Not only this, but one model completely shaved her head through the course of the shoot in order to question the way that lingerie is modeled and marketed in our society, according to the press release for the campaign. It was a challenge to traditional beauty standards in marketing and the media.
Since its birth, the brand has been marketed as "feminist lingerie," setting out to make what feels to me like underwear that women need as opposed to underwear that men want. The concept has been gathering momentum ever since, as Neon Moon has delivered on its promises and is producing bras and panties that give maximum support and comfort in prices ranging from about $30 to $70.
This summer, Neon Moon gained praise and popularity through its involvement in taking down the body shaming social media accounts of Project Harpoon. When the 4Chan born fat shaming campaign took images straight from Neon Moon's website and photoshopped one of its models to appear much thinner, Neon Moon's founder Hayat Rachi refused to let the body policing slide. Not only did the creator of this rad line get the images of her model removed from the Facebook page, but she took an active role in helping the media report on Project Harpoon's harmful practices, campaigning fiercely to have the page removed.

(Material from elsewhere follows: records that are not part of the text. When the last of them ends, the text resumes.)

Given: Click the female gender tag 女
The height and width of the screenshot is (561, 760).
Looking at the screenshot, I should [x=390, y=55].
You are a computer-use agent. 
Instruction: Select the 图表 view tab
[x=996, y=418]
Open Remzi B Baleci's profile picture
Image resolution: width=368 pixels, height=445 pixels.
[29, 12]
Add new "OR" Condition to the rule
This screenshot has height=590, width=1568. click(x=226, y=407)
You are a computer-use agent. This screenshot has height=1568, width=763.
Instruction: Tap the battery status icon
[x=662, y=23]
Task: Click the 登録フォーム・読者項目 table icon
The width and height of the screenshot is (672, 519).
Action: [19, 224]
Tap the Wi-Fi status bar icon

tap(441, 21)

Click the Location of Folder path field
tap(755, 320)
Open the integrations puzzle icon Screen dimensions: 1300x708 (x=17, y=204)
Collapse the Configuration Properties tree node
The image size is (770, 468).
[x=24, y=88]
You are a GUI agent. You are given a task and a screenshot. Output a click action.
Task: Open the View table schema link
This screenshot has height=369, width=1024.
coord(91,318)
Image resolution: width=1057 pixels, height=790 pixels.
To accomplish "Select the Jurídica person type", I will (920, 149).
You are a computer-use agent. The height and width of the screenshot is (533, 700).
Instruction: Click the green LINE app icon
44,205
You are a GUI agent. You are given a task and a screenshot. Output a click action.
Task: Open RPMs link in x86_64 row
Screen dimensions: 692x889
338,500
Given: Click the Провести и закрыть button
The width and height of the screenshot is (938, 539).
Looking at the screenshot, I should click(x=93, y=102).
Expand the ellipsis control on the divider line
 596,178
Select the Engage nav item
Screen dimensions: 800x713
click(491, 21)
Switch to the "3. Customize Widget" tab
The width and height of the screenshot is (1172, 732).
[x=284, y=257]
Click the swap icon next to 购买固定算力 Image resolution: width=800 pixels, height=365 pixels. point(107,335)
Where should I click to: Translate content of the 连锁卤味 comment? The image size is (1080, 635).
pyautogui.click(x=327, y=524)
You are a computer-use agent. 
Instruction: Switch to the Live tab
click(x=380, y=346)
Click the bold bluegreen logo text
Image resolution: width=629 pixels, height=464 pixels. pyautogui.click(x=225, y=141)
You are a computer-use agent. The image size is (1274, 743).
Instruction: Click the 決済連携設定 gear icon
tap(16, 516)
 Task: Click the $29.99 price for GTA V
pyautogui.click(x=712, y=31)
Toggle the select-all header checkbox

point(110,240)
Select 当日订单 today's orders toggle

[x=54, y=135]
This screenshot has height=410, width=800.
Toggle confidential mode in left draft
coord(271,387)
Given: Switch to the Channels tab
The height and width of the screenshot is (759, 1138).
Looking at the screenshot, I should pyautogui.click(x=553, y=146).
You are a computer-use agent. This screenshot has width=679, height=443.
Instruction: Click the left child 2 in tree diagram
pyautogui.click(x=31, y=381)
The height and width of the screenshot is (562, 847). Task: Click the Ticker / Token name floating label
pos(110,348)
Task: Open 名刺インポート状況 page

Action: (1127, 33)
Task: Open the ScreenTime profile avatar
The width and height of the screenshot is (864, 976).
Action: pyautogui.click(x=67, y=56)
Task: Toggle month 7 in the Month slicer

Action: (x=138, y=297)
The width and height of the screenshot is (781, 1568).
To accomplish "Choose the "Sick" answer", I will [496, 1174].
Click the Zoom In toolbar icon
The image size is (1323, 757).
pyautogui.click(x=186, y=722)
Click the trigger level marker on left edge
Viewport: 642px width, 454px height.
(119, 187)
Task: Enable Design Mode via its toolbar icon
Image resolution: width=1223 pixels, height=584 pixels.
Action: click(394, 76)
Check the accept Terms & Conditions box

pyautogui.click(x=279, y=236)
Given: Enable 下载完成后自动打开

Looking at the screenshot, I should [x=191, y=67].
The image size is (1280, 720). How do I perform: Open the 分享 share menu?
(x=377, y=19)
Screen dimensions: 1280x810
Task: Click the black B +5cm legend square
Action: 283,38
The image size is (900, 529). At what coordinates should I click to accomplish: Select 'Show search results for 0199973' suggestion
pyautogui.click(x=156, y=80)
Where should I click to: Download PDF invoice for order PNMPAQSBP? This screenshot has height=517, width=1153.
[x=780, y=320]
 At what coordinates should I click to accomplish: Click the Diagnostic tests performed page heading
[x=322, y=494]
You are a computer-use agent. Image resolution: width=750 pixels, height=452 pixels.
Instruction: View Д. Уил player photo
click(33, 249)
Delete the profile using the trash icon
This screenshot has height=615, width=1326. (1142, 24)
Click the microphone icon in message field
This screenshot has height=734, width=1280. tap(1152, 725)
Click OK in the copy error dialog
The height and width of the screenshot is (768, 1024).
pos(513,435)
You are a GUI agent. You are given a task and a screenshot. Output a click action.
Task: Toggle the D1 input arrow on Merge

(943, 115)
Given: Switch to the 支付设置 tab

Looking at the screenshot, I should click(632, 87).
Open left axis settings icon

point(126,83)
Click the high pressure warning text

Only three months after its petitioning, Neon Moon is straight back into the world of body positivity with the new campaign and hashtag.
In the press release for #IAmNeonMoon, Rachi commented on the campaign in one of the most body positive ways possible, placing the focus on the comfort and happiness of women both in regards to her brand and outside of it: "Whether a woman has stretch marks, cellulite, body hair, scars, freckles, or any other natural attributes, they are still women. Transgender women should not be obligated to look like cis women in order to be considered beautiful by society. It’s all about women being comfortable in themselves whilst being comfortable in Neon Moon feminist lingerie."
Thanks to the way that Neon Moon bras and panties are designed and manufactured, the shape of the garment depends predominantly on the body that's wearing it, instead of a piece of lingerie that warps the natural state of the body so that it can fit into the garment. This means that the collection is inclusive of the needs of transgender women, who might sometimes require different lingerie needs than their cis counterparts.
The #IAmNeonMoon hashtag aims to focus on inclusion and celebration of all types of women, as all types of women can find comfort in their lingerie. As Rachi noted in the release:
“#IAmNeonMoon is a body positive campaign to empower all women and we want to encourage women to confidently identify with our models and feel reflected [...] It’s refreshing to see lingerie models not be sexualized or objectified. Neon Moon has faced its own barrage of hate towards our beautiful models online by body shamers, so we are on a fight back and want others to get involved. Our models are beautiful just as they are, and so are all women. Neon Moon is fighting negative body image head on and wants all women to pledge #IAmNeonMoon to stand in solidarity with not just our models, but all women.”
Clearly, Rachi doesn't just talk the talk, but walks the walk along with her models, all of whom are also refusing to retouch any of the images in these campaigns to boot.